Vrouwen zijn hoeren en moeten doen wat mannen besluiten, mensen zijn evenveel waard als een schone broek. Terwijl ze vluchten na een mislukte deal waarbij de Mossad zou zijn betrokken, rijdt Michael gewoon een vrouw dood, die met een mand termieten op haar hoofd langs de weg liep. Moet ze maar opzijgaan als hij op de rode blubberweg komt aansjezen. Nair verwijt zichzelf dat hij achteromkijkt.
Nair doet het door zintuigen gedreven verhaal: je ruikt westelijk Afrika.
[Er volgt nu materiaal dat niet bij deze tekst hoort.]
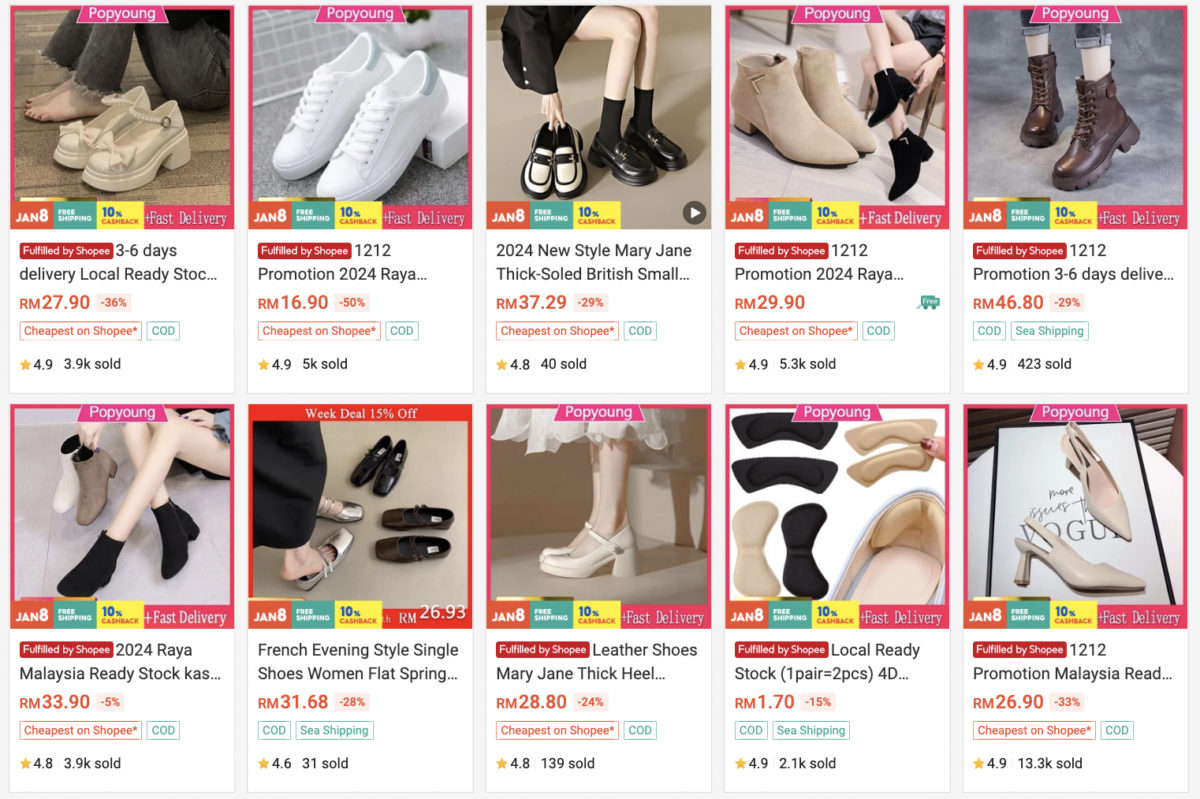Click COD tag under RM16.90 sneakers

click(x=402, y=331)
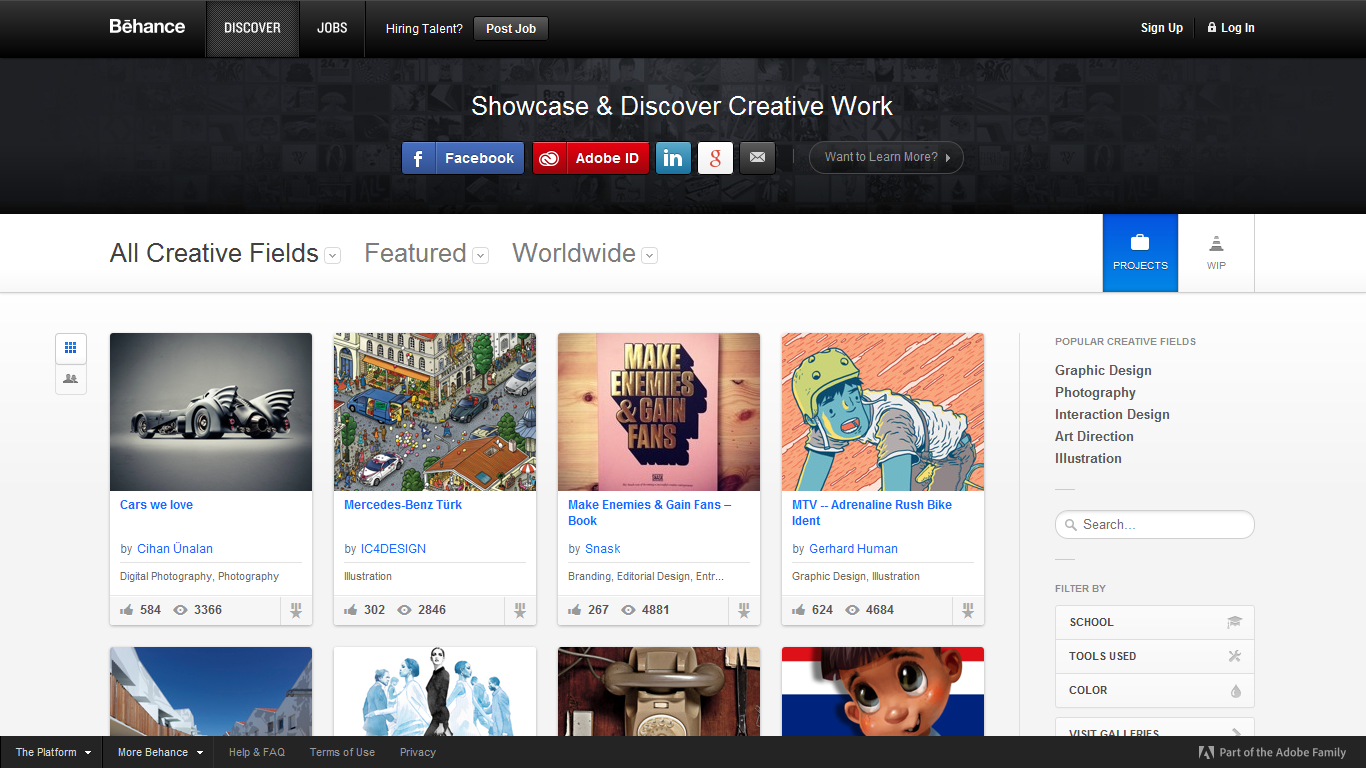Click the thumbs-up icon on the MTV project
Viewport: 1366px width, 768px height.
tap(799, 610)
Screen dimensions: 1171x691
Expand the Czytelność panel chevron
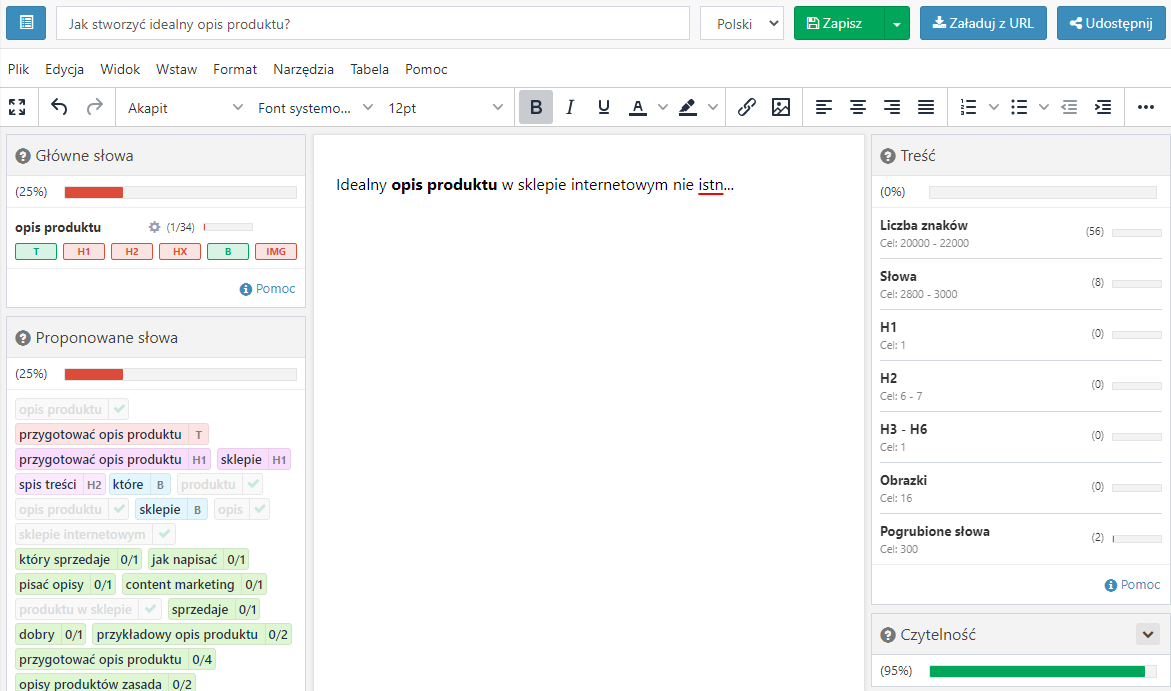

Hij is een onbetrouwbare verteller, meer dan eens wordt hij voor leugenaar uitgemaakt. Bovendien is hij de hele tijd dronken. Ook handeltjes met de inlichtingen- en veiligheidsdiensten zijn louche en duister. Maar dat er veel geld zit in de spionagewereld na 9/11 mag duidelijk zijn.
Mea culpa
Nair schrijft steeds meer mails aan zijn vriendin, die hij vervolgens weer deletet. Later schrijft hij ook aan de vriendin van Michael, op wie hij verliefd is geraakt. Dat doet hij met een stomp potlood op papier nadat hij gevangen is genomen door een Congolese stam. Die overviel een dorp door flink om zich heen te maaien met AK-47's. Langzaamaan verandert nu het verhaal: het wordt een ingenieus literair manuscript achter een baksteen gevonden. Het is een groot mea culpa, een hoe-is-het-zo-gekomen dat je nu in de nesten zit.
Door de enorme overdrijvingen (waarmee Johnson wellicht de waarheid het dichtste nadert) en de geweldig spitsvondige (en soms flauwe) humor krijgt De lachende monsters opeens trekken van een roman van Martin Amis. Dezelfde vriendschappelijkheid tussen de hoofdpersonen, veel wat je ontgaat in hun intimiteit, de chaos die hen omringt. Voor Johnson is de wereld een grote bende, we klooien maar wat aan. In zoverre zijn alle boeken van Johnson hetzelfde.
Denis Johnson, De lachende monsters, De Bezige Bij Amsterdam, 256 p., 19,90 euro. Vertaling: Peter Bergsma.